I've got two machines powered through phase-o-matic static phase converts and both pull 75%FLA unloaded (idle); ones a 3hp (mill) the other is a 7.5hp(lathe) motor. I pulled the 3hp motor out of the mill and replaced the bearings and carefully removed the old grease; i haven't torn into the 7.5hp motor. The 3hp still pulls 6amps or more (8fla) unloaded and out of the machine; it could be the original Allis-Chalmers motor from the 50s. I would expect 4/4.5 amps unloaded, but not 6+; no shorts in the winding to the case. Could this be a byproduct of running off 2-legs or running through a static phase converter or could it more likely be junk motors? There's a shop in town where I can have them tested, but I thought I would ask the community before I went that route.

Thank you!

Pinck
 
What instrument are you measuring the current with?

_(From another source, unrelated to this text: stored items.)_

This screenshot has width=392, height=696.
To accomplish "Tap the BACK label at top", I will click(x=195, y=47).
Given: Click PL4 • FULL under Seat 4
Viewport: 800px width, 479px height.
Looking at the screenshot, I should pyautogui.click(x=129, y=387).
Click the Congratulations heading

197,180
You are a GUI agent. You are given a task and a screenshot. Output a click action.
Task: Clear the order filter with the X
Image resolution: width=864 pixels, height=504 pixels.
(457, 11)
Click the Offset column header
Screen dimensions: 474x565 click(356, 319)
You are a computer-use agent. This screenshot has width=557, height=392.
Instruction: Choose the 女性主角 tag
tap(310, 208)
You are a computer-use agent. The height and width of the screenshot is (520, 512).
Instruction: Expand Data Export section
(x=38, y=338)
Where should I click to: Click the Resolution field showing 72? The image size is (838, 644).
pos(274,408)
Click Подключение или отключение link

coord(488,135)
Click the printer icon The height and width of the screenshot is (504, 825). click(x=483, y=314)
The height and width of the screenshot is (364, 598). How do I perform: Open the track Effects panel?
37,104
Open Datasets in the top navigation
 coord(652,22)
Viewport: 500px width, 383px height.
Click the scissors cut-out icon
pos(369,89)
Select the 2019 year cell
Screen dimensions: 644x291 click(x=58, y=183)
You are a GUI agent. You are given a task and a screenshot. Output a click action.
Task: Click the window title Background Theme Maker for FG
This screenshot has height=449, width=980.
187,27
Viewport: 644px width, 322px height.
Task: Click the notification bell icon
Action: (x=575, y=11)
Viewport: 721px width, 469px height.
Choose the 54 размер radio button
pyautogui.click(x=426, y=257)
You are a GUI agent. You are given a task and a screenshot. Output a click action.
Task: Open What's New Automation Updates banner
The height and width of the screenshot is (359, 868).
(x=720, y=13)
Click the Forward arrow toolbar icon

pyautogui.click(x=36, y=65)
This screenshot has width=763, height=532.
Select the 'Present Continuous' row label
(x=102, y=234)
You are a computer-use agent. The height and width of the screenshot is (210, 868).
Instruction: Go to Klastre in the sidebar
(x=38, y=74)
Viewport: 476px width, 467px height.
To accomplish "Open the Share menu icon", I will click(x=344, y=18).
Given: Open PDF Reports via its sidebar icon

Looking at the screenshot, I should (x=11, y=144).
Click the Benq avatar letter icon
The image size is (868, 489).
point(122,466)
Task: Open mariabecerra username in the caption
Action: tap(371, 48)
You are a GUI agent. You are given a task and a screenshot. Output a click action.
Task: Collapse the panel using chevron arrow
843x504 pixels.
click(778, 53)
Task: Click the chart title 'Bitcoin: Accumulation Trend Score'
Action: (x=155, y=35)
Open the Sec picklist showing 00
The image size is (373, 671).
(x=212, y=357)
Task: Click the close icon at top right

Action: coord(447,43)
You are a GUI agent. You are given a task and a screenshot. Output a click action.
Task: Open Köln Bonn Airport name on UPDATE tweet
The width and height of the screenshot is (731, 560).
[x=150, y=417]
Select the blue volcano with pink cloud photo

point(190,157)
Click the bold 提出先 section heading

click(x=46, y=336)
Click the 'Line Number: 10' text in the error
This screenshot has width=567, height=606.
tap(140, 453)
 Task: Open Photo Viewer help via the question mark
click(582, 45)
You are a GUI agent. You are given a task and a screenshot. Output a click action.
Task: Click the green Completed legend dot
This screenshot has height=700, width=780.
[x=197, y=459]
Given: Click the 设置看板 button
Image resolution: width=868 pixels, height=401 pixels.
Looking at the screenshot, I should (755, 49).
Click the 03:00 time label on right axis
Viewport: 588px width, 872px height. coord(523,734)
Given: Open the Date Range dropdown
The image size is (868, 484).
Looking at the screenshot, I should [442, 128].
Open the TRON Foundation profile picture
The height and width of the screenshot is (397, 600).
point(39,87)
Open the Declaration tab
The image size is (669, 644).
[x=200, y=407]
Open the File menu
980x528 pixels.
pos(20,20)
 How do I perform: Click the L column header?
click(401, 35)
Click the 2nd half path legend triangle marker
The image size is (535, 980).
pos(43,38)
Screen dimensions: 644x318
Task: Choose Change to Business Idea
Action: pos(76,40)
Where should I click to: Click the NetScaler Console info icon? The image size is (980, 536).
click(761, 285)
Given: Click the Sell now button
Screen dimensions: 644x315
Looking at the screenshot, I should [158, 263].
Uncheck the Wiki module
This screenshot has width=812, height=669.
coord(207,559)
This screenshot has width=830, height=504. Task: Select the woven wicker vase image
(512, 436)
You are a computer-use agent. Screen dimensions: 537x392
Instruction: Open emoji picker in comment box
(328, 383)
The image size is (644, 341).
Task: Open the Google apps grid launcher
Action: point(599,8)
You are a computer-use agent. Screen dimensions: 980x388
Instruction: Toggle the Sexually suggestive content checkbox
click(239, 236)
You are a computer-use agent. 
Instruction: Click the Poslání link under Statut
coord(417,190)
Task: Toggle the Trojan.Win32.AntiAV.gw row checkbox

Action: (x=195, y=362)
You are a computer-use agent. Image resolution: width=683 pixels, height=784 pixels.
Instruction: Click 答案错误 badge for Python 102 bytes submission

I got an oldie but goodie.

IMG_7251.jpg

I orignally had the issue with the 3hp, then after I changed the bearings and got the same results I tried it on the 7.5hp motor. Both turn over easily, are smooth and no unusual sounds or vibrations.
 
Here is a case where either a wattmeter or power factor meter is needed in addition to the ammeter. You can be drawing mega amps but at zero power factor and not have any heating. Power, that which drives the machine is, volts x amps x power factor.

The current being drawn is most likely just the magnetizing current which reactive (low power factor).

Tom
 
Here is a case where either a wattmeter or power factor meter is needed in addition to the ammeter. You can be drawing mega amps but at zero power factor and not have any heating. Power, that which drives the machine is, volts x amps x power factor.

The current being drawn is most likely just the magnetizing current which reactive (low power factor).

Tom

Very interesting, I did not know it worked that way... Is there any way to measure this without inserting a test instrument in between the machine/motor and the supply?
 
Inductive amp-clamp meters: creating confusion where ever they may be.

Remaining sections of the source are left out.